Главным конструктором советской семиосферы был, конечно же, сам Сталин. Сразу после смерти вождя историк С. С. Дмитриев записал в своем дневнике: «Великая, гигантская эпоха это тридцатилетие: она всем наполнена, и больше всего Сталиным»[191]
. Именно высказывания вождя и его тексты оказывались теми кирпичами, на которых строилась историческая политика в СССР. Органы пропаганды, образования и науки (последние также зачастую превращались в пропаганду) иногда творчески переосмысливали идеи вождя, но сути не меняли. Культура сталинского времени, по наблюдениям специалистов, хотя и приветствовала иногда инициативу, была принципиально монологична. Об этом свидетельствует и довольно анекдотичный случай с началом дискуссии по языкознанию 1950 г. По воспоминаниям секретаря газеты «Правда» Л. Ф. Ильичева, Сталин вызвал его для того, чтобы ознакомить с работой молодого «талантливого человека с периферии», которого он назвал «просто гением». Когда Ильичев увидел статью, то в конце была поставлена фамилия талантливого провинциала: И. Сталин. Это была знаменитая статья по вопросам языкознания[192]. Нескромность и своеобразный юмор вождя можно оставить за скобками. Здесь важнее другое: шутка символически указывает на то, что Сталин повсюду. Он везде: и в центре и на периферии, он и вождь и «молодой талантливый автор».Особую роль играли «сталинские указания». На деле они часто звучали туманно, но всегда были «исчерпывающими»[193]
. «Без знания этих указаний не может обойтись ни один историк, какой бы эпохой и какими бы конкретными вопросами он ни занимался»[194]. Имея мифические «исчерпывающие» указания, историки, тем не менее, совершали ошибки. Объяснялось это только тем, что они их либо не поняли, либо сознательно проигнорировали. Последнее уже квалифицировалось как саботаж и вредительство.«Сталинские указания» сродни приказам гениального полководца, ведущего свои войска от победы к победе: «Сталинские указания, касавшиеся как общеметодологических проблем, так и отдельных конкретных вопросов истории, стали основой решительного перелома на фронте исторической науки»[195]
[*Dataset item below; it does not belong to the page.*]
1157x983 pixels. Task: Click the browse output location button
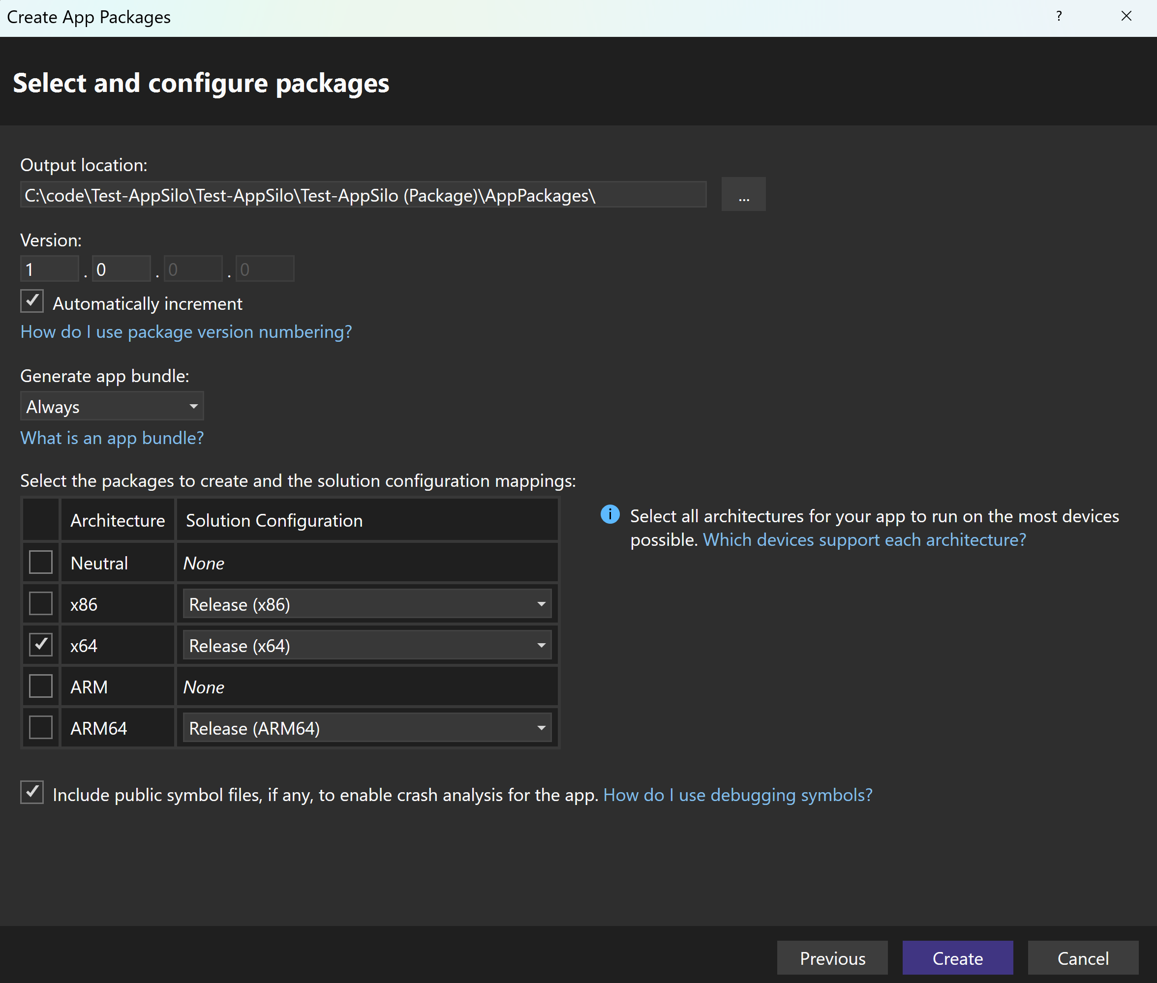click(x=743, y=195)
.Значительный интерес представляет и язык Сталина, воплощенный в том числе и в главных для историков директивных текстах и выступлениях. В семиотике принято выделять естественный и искусственный языки. Искусственный язык разрабатывается учеными специально для того, что сформировать универсальные непротиворечивые термины, понятия и категории, исключающие или минимизирующие двоякое толкование. Сталин всегда предпочитал естественный язык, подразумевающий различные интерпретации и восприятия. Этим частично можно объяснить и особую любовь диктатора к истории, где терминология значительно проще и неопределеннее по сравнению даже с другими гуманитарными дисциплинами. Помимо того, что самого Сталина можно обвинить в недостаточной образованности, популизме, эта любовь объясняется и тем, что в естественном языке проще подстраивать смыслы под собственный дискурс, трансформировать их, в нужный момент показывая, что имелось в виду совсем не то, что усвоили слушатели или читатели. Такая позиция позволяла играть роль единственного интерпретатора.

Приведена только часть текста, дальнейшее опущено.